Alternative measures

    Brodie Craig (’18) vividly remembers his last ever American football game in high school. “We were playing under the lights on a turf field at one of the local preparatory schools.  We didn’t win the game, but our whole school came out to watch and it was an amazing football environment and an experience I will definitely never forget.” 

    The repeat of a momentous event is no longer possible for Craig, as his recent move to London has severely limited his ability to play American football.

    Craig, like many students, would like to pursue sports he primarily played in the U.S. throughout high school.

    When coming to ASL, he was forced to give up the enjoyment he used to get from playing football and ice hockey. Part of his struggle comes from not having many students to talk to about ice hockey, as many other students do not have a big interest in the sport. He struggles most with it being absent from his life.

    Despite these sports being absent from Craig’s life, many other students still characterize him by his prior sports. “A lot of kids make jokes about me in basketball and soccer about how I played like an ice hockey or football player. I’d be really physical, especially in soccer,” he said.
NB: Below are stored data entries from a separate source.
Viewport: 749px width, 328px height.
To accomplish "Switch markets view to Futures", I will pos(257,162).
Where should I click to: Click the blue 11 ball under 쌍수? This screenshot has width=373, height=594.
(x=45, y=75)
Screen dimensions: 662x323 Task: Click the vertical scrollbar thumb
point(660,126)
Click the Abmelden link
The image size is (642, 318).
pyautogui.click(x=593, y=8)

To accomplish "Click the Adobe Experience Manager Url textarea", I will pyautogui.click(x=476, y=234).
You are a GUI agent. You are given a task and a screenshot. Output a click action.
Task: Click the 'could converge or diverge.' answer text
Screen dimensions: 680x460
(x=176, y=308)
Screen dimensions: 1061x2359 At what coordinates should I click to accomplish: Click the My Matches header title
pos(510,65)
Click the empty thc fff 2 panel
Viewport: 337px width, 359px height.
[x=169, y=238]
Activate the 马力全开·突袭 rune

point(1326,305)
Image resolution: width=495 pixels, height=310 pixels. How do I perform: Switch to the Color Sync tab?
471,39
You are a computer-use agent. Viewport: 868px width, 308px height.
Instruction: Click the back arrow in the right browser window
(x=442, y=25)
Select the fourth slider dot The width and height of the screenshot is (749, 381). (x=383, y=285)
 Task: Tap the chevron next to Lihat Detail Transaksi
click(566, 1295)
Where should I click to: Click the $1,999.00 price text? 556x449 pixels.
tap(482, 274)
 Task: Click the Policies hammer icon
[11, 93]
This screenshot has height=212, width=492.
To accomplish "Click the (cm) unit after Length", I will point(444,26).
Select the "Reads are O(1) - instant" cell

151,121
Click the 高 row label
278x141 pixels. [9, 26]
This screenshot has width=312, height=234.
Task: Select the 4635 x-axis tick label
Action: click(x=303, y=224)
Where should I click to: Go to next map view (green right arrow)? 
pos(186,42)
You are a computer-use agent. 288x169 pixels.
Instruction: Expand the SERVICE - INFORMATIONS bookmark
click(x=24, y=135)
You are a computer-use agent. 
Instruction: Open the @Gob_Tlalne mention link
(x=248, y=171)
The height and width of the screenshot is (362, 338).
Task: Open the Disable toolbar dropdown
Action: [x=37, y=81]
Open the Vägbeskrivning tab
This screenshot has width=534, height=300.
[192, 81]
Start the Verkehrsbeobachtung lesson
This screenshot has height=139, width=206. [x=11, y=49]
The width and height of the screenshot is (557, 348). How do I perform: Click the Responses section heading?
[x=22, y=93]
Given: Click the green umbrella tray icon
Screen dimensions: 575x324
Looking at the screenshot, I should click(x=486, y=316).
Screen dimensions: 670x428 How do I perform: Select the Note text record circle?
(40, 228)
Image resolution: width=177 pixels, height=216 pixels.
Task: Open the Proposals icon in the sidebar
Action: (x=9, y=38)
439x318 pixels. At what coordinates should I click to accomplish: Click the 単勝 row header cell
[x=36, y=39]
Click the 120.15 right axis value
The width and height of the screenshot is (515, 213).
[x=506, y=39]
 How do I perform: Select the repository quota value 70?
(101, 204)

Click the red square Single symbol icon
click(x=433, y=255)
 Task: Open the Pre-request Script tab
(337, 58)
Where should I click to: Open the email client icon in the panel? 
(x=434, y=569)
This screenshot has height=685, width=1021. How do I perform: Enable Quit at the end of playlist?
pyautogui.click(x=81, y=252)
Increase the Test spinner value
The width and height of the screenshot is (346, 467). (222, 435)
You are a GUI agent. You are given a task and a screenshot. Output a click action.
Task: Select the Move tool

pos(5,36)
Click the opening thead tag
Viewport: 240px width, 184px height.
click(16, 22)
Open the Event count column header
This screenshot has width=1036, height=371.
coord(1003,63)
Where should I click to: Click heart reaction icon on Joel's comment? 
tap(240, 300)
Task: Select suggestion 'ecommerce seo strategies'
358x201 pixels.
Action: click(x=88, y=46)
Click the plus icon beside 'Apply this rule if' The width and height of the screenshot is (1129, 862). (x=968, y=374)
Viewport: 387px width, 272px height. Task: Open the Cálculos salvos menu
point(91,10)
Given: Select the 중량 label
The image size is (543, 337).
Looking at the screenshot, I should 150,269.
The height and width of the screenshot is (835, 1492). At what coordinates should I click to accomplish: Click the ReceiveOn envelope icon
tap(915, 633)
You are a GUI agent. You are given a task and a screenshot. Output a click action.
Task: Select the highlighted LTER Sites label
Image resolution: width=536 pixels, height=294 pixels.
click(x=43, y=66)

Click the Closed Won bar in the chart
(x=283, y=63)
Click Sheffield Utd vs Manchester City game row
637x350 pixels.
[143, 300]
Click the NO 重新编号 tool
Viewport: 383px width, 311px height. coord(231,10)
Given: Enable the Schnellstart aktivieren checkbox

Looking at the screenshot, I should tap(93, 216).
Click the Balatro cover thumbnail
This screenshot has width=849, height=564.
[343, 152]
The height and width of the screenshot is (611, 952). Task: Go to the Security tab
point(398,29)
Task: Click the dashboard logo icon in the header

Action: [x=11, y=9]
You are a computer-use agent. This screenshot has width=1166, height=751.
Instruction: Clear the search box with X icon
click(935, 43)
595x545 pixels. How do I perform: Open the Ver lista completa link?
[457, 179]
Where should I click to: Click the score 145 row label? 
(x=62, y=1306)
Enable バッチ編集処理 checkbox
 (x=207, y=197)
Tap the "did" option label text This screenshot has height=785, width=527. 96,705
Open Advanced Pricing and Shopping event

    Although Craig continues to follow American football and ice hockey teams, he has had to adjust to not being able to play the sport himself. This was one of the reasons he was initially against moving to London, as he knew not playing would be a difficult adjustment. It was hard for him to imagine himself not playing his favorite sports in high school, as it was an integral part of his social life.

    “When my parents said we were moving here, that was one of the reasons I was against it. I knew it was going to be hard for me and I wasn’t too happy about that,” he said.

    Since ASL does not offer either sport, he alternatively plays soccer and basketball to fill up the time which was previously devoted to American football and ice hockey.Though students would enjoy being able to continue their prior sports, adding new sports can be a laborious task for the Athletic Department.

    Director of Student Life James Perry thinks there are critical aspects when deciding which sports to offer. “In general my experience at schools has been that you need to look at demand, so what do kids want to play. You need to look at supply of coaches, who do you have, whether it’s faculty or staff, who can coach and instruct in that sport. Then there’s also a supply of available teams to play the sport. And fourth, of course, is resources, which includes facilities,” Perry said.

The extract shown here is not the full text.